How do I run Inference in parallel?

Vivek_Reddy · July 14, 2021, 6:15pm

Hello,
I have 4 GPUs available to me, and I’m trying to run inference utilizing all of them. I’m confused by so many of the multiprocessing methods out there (e.g. Multiprocessing.pool, torch.multiprocessing, multiprocessing.spawn, launch utility).
I have a model that I trained. However, I have several hundred thousand crops I need to run on the model so it is only practical if I run processes simultaneously on each GPU. I have 4 GPUs available to me. I would like to assign one model to each GPU and run 1/4 the data on each. How can I do this?
Thank you in advance.

wayi · July 14, 2021, 7:02pm

Since parallel inference does not need any communication among different processes, I think you can use any utility you mentioned to launch multi-processing. We can decompose your problem into two subproblems: 1) launching multiple processes to utilize all the 4 GPUs; 2) Partition the input data using DataLoader.

import torch
import torch.distributed as dist
import torch.multiprocessing as mp

def run_inference(rank, world_size):
    # create default process group
    dist.init_process_group("gloo", rank=rank, world_size=world_size)
    
    # load a model 
    model = YourModel()
    model.load_state_dict(PATH)
    model.eval()
    model.to(rank)

    # create a dataloader
    dataset = ...
    loader = torch.utils.data.DataLoader(dataset=dataset,
                                               batch_size=batch_size,
                                               shuffle=True,
                                               num_workers=4)

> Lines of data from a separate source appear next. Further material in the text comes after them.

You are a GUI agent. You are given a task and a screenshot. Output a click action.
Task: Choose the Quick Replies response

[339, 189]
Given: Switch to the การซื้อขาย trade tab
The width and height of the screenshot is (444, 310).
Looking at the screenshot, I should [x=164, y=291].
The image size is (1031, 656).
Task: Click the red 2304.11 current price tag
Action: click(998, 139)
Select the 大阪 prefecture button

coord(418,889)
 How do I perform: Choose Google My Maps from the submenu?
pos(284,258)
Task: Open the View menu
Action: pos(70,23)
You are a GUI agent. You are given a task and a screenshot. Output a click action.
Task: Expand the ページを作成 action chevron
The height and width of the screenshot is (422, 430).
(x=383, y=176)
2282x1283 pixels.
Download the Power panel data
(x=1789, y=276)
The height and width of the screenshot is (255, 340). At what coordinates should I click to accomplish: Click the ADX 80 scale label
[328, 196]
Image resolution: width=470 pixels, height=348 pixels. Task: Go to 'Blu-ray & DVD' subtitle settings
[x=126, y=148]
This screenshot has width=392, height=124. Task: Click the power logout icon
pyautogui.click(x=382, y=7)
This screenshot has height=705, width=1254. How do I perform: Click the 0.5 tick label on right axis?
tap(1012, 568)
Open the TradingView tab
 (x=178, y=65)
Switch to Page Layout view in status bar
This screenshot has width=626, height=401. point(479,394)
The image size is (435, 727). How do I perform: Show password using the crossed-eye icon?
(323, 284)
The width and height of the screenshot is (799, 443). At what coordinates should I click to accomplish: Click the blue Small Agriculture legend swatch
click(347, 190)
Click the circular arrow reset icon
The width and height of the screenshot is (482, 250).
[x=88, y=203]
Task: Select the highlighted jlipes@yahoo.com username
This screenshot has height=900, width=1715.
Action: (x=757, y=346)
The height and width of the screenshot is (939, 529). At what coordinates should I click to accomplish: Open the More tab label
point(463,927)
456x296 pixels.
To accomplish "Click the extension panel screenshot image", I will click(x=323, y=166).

    # iterate over the loaded partition and run the model
    for idx, data in enumerate(loader):
            ...

def main():
    world_size = 4
    mp.spawn(run_inference,
        args=(world_size,),
        nprocs=world_size,
        join=True)

if __name__=="__main__":
    main()

Vivek_Reddy · July 14, 2021, 8:56pm

Thank you. I will try this out now. I’m assuming that “example” in mp.spawn is the run_inference function?
Also, is it possible to make each GPU run multiple processes or no?

wayi · July 14, 2021, 9:00pm

I’m assuming that “example” in mp.spawn is the run_inference function?

Yes, that’s a typo. Fixed now.

Also, is it possible to make each GPU run multiple processes or no?

Running multiple processes on each GPU will be slower, so not recommended IMO.

seungjun · July 15, 2021, 5:05am

I recommend using a custom sampler.
Related thread: DistributedSampler

By default, DistributedSampler divides the dataset by the number of processes (equivalent to #GPUs).
In the above thread, I provided an example modification on the sampler to avoid duplication of data.

Vivek_Reddy · July 15, 2021, 4:52pm

Would the above code stay the same, and I would add the DistributedSampler to verify that each process is getting an equal split of different data?

seungjun · July 16, 2021, 2:59am

DistributedSampler with modification will give you the almost equal-sized splits.

I don’t know how you defined your model but you should also use DDP to maximally parallelize the models with multiple GPUs & use DistributedSampler with multiple processes.
make sure to customize the sampler so that there is no overlap between the different ranks (processes).
you should communicate between different processes to collect loss or accuracy metrics.

You may want to take a look at my github repository for an example.

wayi · July 16, 2021, 3:42am

I don’t know how you defined your model but you should also use DDP to maximally parallelize the models with multiple GPUs & use DistributedSampler with multiple processes.

Do you mean using DDP for inference for this case?

seungjun · July 16, 2021, 4:26am

@wayi
Fix: multiprocessing without DDP can also work if limited to inference only.

It is my preference is to use DDP at inference, too, because I don’t want to change my model object at training time which is DDP.

Andrei_Pokrovsky · July 17, 2021, 5:11am

There’s no communication between processes during inference, I don’t think you need gloo here. You can just run n processes with different CUDA_VISIBLE_DEVICES.

zhangdan8962 · February 21, 2024, 1:11am

I am wondering what would be the difference if I add the DistributedSampler to the dataloader here?